Co-developed-by: Jesper Dangaard Brouer <hawk@xxxxxxxxxx>
Signed-off-by: Jesper Dangaard Brouer <hawk@xxxxxxxxxx>
Signed-off-by: Simon Schippers <simon.schippers@xxxxxxxxxxxxxx>
---

I found the issue that n_bql may become infinitly large if producer
and consumer have the same speed (and tx_usecs is large). It could
cause a potential BUG_ON if n_bql grows beyond INT_MAX...
Also I figured that no hardware BQL driver ever completes more than
BQL limit many elements.

Therefore, I propose a simpler logic (see attachment) that completes
either on the usual bql_flush_ns or if n_bql > dql.limit.
If n_bql > dql.limit then we either have the case above that the
producer is as fast as the consumer or we have BQL starvation.

if (state->time + bql_flush_ns <= current_time ||
state->n_bql > peer_txq->dql.limit) {

It must be n_bql *bigger than* dql.limit because the producer will
always exceed the limit before it stops, see netdev_tx_sent_queue().
It is fast because peer_txq->dql.limit is in the cacheline of the
completion path, see dynamic_queue_limits.h.

Another advantage is that we avoid the snippet checking for empty
and BQL stopped which requires an smp_rmb() and an test_bit().

Apart from that I:
- Always call veth_bql_maybe_complete() in the for loop to have
more accurate completion intervals when having mixed XDP and
non-XDP packets.
- Made it so tx_usecs = 0 is now also a normal case.
- Change the type of n_bql to uint instead of int.
- Added _ONCE() for tx_coalesce_usecs as suggested by Paolo.
- Moved the bql_state init in __veth_napi_enable_range() in front
of napi_enable() to avoid a race (Sashiko).
- Moved the bql_state reset in veth_napi_del_range() after the
ptr_ring_cleanup() (probably does not matter but makes sense to me)

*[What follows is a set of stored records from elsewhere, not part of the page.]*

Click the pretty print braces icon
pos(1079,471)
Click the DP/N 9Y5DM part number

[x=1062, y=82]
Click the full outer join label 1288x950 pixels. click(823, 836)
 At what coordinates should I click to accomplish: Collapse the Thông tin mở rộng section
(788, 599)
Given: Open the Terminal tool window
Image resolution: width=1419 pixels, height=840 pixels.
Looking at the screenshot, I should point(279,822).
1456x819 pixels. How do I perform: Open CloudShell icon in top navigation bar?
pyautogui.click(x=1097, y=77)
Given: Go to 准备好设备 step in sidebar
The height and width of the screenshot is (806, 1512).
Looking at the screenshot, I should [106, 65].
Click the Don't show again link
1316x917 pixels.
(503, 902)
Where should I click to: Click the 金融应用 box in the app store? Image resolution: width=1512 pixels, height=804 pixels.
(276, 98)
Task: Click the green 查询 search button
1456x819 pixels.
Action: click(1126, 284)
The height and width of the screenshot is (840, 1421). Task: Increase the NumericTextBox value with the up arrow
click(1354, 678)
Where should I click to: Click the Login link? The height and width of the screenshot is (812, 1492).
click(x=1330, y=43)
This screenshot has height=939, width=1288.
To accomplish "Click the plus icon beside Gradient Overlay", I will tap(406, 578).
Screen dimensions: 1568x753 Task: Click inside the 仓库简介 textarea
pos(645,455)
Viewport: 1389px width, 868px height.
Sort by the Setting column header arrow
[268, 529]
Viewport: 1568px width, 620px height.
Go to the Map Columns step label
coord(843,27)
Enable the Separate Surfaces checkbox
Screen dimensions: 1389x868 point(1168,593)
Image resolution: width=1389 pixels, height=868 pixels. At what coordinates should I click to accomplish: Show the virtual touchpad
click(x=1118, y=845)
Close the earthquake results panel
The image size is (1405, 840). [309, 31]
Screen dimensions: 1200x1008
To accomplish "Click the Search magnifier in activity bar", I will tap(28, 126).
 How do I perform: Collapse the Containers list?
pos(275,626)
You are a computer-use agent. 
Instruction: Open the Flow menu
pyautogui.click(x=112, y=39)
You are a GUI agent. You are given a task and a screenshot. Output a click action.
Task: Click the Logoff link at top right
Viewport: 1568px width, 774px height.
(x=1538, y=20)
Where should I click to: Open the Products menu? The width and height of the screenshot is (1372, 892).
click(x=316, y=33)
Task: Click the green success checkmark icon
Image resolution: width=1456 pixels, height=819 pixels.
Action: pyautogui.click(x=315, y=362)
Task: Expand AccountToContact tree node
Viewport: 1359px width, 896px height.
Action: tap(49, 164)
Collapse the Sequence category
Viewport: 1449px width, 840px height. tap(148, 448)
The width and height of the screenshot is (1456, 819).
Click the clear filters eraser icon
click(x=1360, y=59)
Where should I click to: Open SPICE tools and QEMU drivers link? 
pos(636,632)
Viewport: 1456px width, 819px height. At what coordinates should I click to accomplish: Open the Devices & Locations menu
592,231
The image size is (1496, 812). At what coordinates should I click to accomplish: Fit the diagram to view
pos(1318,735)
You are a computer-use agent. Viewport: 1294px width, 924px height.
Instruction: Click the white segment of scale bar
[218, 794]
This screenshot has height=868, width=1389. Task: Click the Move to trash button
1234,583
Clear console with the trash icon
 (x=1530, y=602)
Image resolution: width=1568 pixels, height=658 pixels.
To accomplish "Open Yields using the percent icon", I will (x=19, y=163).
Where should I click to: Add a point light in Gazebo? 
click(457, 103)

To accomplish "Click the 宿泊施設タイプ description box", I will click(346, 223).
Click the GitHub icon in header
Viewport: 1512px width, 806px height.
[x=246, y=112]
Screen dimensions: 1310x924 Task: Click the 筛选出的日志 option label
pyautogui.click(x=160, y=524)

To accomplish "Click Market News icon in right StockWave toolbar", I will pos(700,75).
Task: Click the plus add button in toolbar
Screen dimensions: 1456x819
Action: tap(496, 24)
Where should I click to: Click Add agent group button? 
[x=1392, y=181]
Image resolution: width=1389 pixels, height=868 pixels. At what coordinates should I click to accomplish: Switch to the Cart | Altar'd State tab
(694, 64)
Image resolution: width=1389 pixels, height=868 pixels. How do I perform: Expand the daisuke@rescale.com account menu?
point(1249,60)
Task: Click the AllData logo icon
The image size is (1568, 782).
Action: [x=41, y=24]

Benchmarks look just fine, see commit message.

WDYT?

Looks good to me, I will use this in my V7 patchset.

A bike-shedding issue: We change the coalescing parameters for the veth
net_device, but should this be a TX or RX parameter?

For physical NICs adjusting TX coalescing will affect the BQL as this
affect the TX completion of the transmitted packets. For veth, it is the
veth-peer's RX NAPI that is "completing" or emptying the ptr_ring, which
is where this patch adds netdev_tx_completed_queue calls for BQL.
Any opinions on the "TX" or "RX" color?

--Jesper